Opponents argue that if St. George leaves, the parish would be damaged economically, and that the parish cannot continue to splinter.

No election date has been set for the issue.

Colomb's bill will be considered during the 2019 regular legislative session, which convenes on April 8.

Senate Bill 63 has been assigned to the Senate Local and Municipal Affairs Committee, which Colomb chairs. The hearing is sure to draw a crowd, especially since the issue has triggered heated arguments for months.

Colomb could not be reached for comment Wednesday through her district office or personal phone.

Broome, who has long been critical of the St. George drive, said in a statement she backs the legislation.

"It is my responsibility as mayor-president to look out for the well-being of the entire parish, and for that reason I fully support Sen. Colomb's bill and will work to communicate its merits to the Legislature and the public," she said.

"This legislation would allow all voters who would be affected by an incorporation to vote in an election and have a voice on issues that could absolutely affect their futures," the Democrat said.

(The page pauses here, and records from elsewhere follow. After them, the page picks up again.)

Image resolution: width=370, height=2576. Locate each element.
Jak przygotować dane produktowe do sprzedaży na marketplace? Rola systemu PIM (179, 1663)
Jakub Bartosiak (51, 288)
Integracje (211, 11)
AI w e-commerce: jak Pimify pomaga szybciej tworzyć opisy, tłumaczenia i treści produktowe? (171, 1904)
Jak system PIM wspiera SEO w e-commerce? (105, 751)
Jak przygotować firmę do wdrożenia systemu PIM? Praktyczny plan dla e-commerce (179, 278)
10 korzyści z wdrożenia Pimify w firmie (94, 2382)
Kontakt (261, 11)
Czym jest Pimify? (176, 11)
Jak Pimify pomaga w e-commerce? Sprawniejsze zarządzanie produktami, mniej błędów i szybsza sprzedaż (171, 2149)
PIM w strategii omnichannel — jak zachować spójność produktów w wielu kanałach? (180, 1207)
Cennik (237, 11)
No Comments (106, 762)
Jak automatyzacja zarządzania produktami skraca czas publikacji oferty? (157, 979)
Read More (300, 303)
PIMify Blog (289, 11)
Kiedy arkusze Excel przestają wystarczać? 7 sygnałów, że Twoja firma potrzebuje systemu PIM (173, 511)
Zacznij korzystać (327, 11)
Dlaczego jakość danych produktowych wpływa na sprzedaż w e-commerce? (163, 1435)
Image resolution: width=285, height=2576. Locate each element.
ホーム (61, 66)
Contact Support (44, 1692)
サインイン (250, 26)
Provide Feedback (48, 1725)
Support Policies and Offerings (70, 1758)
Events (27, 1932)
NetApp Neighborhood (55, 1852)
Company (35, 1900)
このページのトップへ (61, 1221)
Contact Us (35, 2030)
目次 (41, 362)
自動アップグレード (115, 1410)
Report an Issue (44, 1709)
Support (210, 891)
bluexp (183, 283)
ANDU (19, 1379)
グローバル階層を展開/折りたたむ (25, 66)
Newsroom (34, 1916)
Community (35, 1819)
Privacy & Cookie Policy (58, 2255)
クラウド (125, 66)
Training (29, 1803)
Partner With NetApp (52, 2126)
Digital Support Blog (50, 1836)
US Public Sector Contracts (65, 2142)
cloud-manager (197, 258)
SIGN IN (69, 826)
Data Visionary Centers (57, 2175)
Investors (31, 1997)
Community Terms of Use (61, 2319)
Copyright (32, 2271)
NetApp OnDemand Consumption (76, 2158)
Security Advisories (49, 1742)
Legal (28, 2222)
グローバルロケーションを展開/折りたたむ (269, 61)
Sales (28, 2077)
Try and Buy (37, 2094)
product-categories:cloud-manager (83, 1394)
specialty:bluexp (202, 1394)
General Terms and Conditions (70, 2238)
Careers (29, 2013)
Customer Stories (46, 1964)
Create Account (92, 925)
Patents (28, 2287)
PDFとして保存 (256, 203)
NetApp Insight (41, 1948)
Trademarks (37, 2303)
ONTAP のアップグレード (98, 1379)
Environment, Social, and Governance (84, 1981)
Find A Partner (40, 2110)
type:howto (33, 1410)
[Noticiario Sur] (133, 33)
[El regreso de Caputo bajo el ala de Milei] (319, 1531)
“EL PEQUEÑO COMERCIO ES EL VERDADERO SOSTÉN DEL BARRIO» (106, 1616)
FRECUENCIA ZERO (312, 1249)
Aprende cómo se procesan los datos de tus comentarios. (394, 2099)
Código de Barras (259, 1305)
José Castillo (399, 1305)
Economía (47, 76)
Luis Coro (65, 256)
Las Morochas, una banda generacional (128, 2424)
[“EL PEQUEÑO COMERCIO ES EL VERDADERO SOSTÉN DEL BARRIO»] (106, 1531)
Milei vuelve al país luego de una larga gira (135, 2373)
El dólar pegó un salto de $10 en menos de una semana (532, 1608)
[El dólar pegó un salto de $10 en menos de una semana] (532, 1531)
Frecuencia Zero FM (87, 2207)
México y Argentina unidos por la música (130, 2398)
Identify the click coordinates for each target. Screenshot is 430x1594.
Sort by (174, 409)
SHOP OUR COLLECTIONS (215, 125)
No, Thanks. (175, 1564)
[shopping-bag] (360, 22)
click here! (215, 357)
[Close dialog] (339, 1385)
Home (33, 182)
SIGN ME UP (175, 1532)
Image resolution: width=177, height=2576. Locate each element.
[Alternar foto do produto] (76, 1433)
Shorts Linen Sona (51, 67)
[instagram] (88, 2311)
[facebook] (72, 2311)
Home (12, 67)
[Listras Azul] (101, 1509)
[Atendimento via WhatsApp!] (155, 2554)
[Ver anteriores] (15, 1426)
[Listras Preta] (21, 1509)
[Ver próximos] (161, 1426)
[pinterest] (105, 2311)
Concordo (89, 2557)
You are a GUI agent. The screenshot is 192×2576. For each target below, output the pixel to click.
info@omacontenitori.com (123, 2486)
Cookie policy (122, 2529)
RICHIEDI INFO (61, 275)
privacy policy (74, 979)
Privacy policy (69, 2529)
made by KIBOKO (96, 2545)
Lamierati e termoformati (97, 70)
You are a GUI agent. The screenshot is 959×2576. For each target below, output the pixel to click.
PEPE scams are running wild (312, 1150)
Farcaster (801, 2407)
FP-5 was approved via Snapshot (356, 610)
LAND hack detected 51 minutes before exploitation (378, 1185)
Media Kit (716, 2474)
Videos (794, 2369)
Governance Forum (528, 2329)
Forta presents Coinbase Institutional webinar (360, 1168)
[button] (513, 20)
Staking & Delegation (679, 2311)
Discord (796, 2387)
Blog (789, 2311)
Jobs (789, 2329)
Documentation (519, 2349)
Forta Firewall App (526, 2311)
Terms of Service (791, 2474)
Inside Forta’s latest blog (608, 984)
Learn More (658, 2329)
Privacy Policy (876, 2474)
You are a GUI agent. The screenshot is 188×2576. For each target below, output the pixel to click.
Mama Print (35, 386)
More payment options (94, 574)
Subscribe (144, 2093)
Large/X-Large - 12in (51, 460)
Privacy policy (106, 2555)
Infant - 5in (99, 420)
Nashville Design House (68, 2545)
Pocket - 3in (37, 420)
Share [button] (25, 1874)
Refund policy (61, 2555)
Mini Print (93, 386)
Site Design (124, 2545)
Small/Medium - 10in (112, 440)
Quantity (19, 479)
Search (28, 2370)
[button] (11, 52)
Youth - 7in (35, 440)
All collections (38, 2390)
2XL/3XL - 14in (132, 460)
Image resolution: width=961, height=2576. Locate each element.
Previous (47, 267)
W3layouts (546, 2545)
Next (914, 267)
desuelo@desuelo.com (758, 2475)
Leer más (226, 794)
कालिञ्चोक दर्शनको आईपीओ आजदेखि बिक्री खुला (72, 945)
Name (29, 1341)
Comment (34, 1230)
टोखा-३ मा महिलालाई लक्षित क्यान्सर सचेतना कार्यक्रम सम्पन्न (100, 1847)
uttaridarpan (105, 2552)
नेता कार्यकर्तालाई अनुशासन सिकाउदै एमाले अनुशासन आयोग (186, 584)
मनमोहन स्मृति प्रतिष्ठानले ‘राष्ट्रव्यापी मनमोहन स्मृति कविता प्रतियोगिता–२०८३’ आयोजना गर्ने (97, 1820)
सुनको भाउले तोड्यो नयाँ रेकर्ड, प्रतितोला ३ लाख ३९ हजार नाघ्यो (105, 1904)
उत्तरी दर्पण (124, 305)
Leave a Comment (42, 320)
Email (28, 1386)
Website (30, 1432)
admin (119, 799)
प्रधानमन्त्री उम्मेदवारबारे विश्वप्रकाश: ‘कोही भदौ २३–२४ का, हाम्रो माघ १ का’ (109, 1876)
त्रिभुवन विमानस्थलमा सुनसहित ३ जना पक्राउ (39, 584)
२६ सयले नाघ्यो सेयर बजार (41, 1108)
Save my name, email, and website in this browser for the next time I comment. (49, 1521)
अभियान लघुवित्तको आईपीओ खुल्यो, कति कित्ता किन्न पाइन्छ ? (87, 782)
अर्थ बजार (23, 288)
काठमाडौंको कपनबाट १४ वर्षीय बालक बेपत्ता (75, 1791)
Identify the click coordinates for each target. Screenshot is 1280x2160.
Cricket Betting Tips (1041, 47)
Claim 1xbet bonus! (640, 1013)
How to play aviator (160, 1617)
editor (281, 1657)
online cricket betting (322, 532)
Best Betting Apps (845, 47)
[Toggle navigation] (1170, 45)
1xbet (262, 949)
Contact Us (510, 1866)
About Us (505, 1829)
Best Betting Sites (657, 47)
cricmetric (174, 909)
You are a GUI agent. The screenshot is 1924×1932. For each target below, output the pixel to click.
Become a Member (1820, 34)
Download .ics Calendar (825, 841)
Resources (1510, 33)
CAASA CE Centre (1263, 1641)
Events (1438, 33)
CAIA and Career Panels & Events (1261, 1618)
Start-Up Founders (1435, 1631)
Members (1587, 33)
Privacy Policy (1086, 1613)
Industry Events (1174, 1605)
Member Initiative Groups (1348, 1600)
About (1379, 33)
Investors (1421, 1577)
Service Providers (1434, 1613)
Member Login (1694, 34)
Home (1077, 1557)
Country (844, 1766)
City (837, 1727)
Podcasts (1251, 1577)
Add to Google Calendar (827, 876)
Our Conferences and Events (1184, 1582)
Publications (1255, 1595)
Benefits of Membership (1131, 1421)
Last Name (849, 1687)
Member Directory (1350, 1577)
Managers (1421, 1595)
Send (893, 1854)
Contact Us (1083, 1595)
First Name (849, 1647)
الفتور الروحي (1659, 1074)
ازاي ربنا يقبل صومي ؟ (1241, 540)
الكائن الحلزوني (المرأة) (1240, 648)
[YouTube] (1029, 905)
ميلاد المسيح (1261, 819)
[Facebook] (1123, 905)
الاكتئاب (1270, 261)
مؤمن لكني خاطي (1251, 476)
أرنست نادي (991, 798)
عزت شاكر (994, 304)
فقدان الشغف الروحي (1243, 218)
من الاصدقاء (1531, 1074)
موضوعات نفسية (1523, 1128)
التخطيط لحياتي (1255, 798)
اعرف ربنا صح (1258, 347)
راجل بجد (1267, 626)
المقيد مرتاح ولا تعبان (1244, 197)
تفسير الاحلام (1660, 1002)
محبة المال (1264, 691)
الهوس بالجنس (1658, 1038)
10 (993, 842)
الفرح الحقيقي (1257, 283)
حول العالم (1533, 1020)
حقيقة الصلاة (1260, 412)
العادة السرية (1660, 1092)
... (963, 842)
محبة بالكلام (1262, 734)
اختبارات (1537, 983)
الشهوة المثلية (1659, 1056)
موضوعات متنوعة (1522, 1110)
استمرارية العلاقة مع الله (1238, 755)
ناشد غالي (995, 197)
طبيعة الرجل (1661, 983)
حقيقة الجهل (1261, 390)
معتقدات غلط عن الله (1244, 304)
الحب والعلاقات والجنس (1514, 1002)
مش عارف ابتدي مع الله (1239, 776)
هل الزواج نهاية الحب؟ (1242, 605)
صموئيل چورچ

"This legislation mirrors the laws which mandate a vote of the entire parish when a new school district is created, and it only makes sense that the two issues should be in step," she added.

Broome is a former state lawmaker herself.

Drew Murrell, a spokesman for the St. George effort and part of its legal team, denounced the proposal.

"I think it is another shameful tactic on behalf of Baton Rouge city to suppress the St. George votes and to dilute our voting power," Murrell said.

"It is a prime example of why St. George is coming into existence in the first place," he said.

Asked if he thought the bill was filed on behalf of the mayor-president Murrell said, "I think everything is filed on behalf of City Hall. Absolutely."

"This is Baton Rouge city government trying to protect its turf."

Murrell said he is confident the push for a new city of St. George will win approval "no matter who votes on it."

However, he said is also confident that Colomb's bill will fail.

Sen. Dan Claitor, R-Baton Rouge, whose district includes most of St. George, said Wednesday he would not back Colomb's proposal.

"We told these folks once what is required for them to be able to get a vote," Claitor said. "Then we continue to change the rules on them."

"I would not be in favor of changing the rules in the middle of the process," he said.

State Rep. Rick Edmonds, R-Baton Rouge, whose House district includes most of St. George, called Colomb's proposal a bad idea that would undercut a citizens-led initiative.

"They have followed the rules," Edmonds said of backers of the new city.

Both Colomb and Claitor are serving their final year in the Senate because of term limits.

Backers of creating a new city – it would be the fifth in the parish – submitted 17,102 signatures in October.

A total of 14,585 were accepted and certified by the East Baton Rouge Registrar of Voters.

The push needed 12,951 valid signatures.

Colomb's bill would only apply to parishes with a population of more than 440,000. That means, in theory, it would be a mostly Baton Rouge-area legislative battle without affecting elections elsewhere.

State lawmakers often defer to the wishes of local legislators when local issues are debated.

However, this one is sure to split the Baton Rouge area legislative delegation.

The effort is the second of its kind.

The first one narrowly fell short of the required signatures to get the issue on the ballot.